IN a carnival- styled “Zimbabwean Cultural Fiesta,” internationally renowned mbira artiste, Ambuya Stella Chiweshe, along with popular mbira ensemble Mbira Dzenharira and the emerging young “Were” will be performing tonight at Pakare Paye Arts Centre in Norton.
The Zimbabwe Cultural Fiesta commemorates Africa Day, under the theme Relinking Communities through Culture, born from the concept of “cultural inclusivity” in which there will be a welcome and celebration of all the extraordinary cultural diversity, origins and also African and other influences that make up Zimbabwean arts today.
Supported by Pamberi Trust, Chiweshe returns home for this and other performances, proudly carrying the torch out of the capital and into the outlying area of Norton, just 40km from the Harare CBD.
Fondly and respectfully addressed as Ambuya or Auntie, Chiweshe has held top ranking among mbira artistes and women artistes in particular, in an unstoppable music journey/career which has taken her to acclaim both at home and at international stages far beyond Zimbabwe’s borders.

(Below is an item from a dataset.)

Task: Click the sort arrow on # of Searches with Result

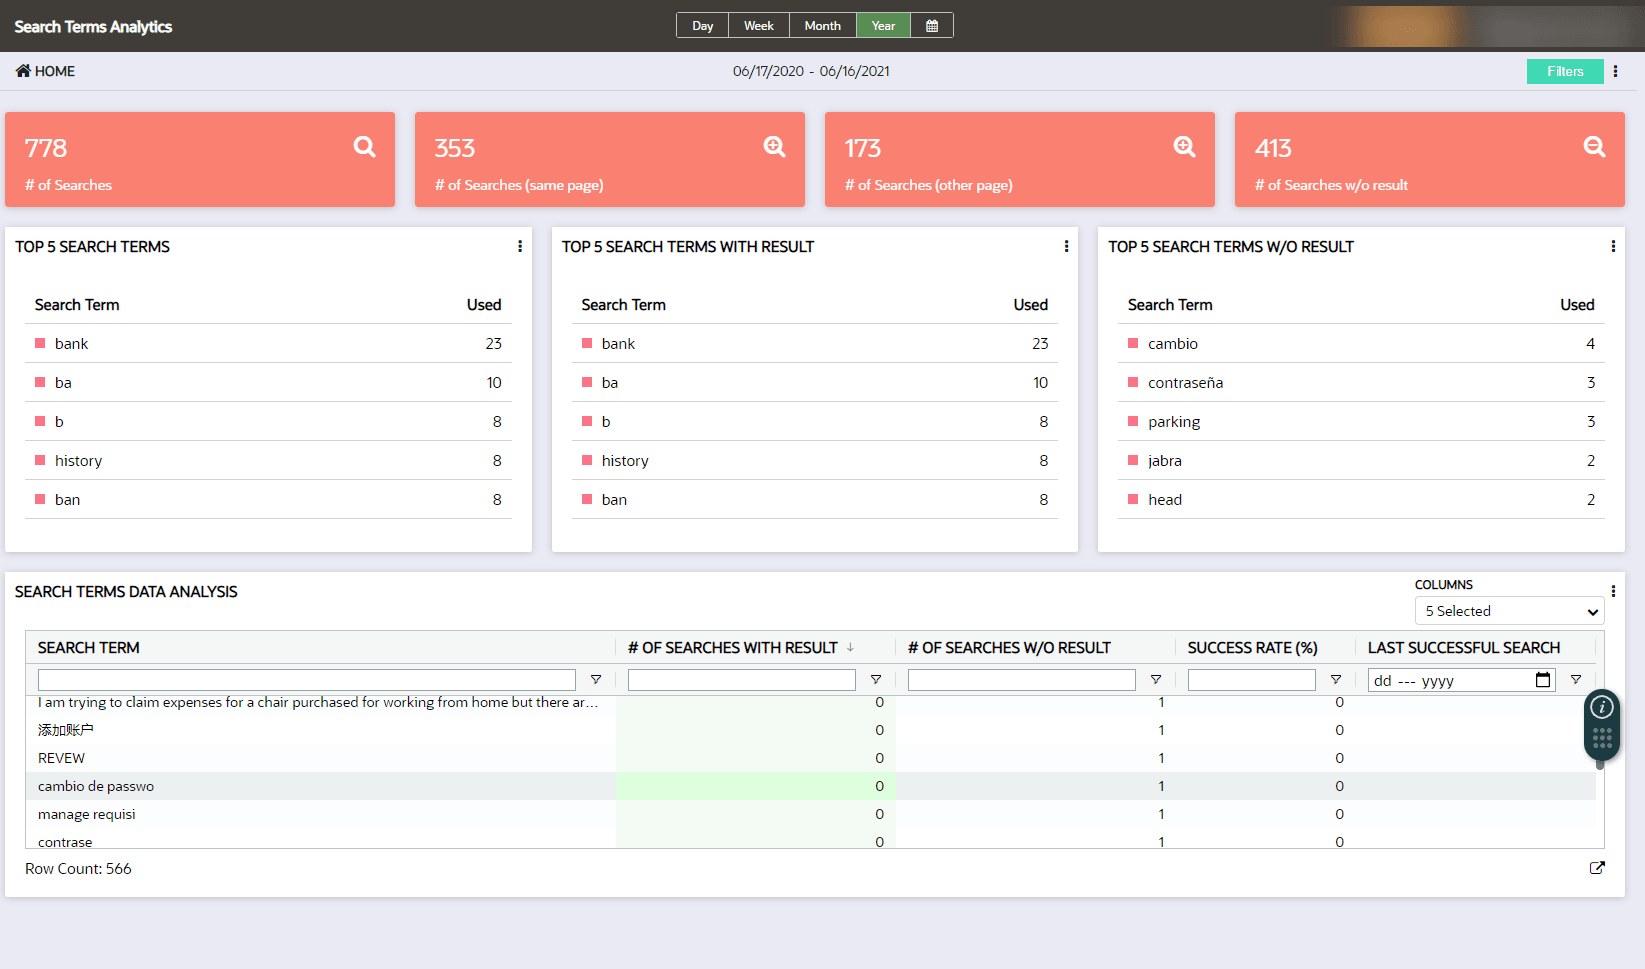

“The theme itself, Relinking Communities through Culture, has really important issues at stake. Arts output nationally has become heavily concentrated in Harare (to where so many artistes have migrated). And yet the roots of many of Zimbabwe’s great musical innovations originated outside Harare – mbira, mbube, chimurenga styles and others have their roots far from cities and from diverse rural cultures,” said Pamberi Trust creative director Paul Brickhill.
He said a kind of cultural fragmentation had occurred, and it was now more difficult and less common for bands and music to truly emerge from small centres and make it big nationally as Devera Ngwena once did (from Gaths Mine, Mashava).
In the last three years, Chiweshe has been a spotlighted figure at Book Café, and one of the last mbira players to perform with the late young mbira star Chiwoniso Maraire before her untimely death in 2013, just after Ambuya Stella graced Pamberi Trust’s 2013 annual general meeting as guest of honour.
“There is need to rebuild cultural assets outside Harare where there are such rich and vital intangible cultural assets. This is about cultural decentralisation, cultural inclusivity and relinking diverse communities through culture” said Brickhill.
He described the relationship between Pakare Paye in Norton and Pamberi Trust in Harare as having been strong and productive for many years, with numerous artistic exchanges between the two platforms, including star performances by Tuku himself at Book Café.
While based in Germany for many years, Ambuya Stella spends much of her time in Zimbabwe, visiting each year to perform and participate in the arts.
The Africa Day theme and cultural activities have been devised in support of Zimbabwe Culture Week under the National Arts Council of Zimbabwe, and in Harare as part of the Harare International Carnival in co-operation with the Zimbabwe Tourism Authority.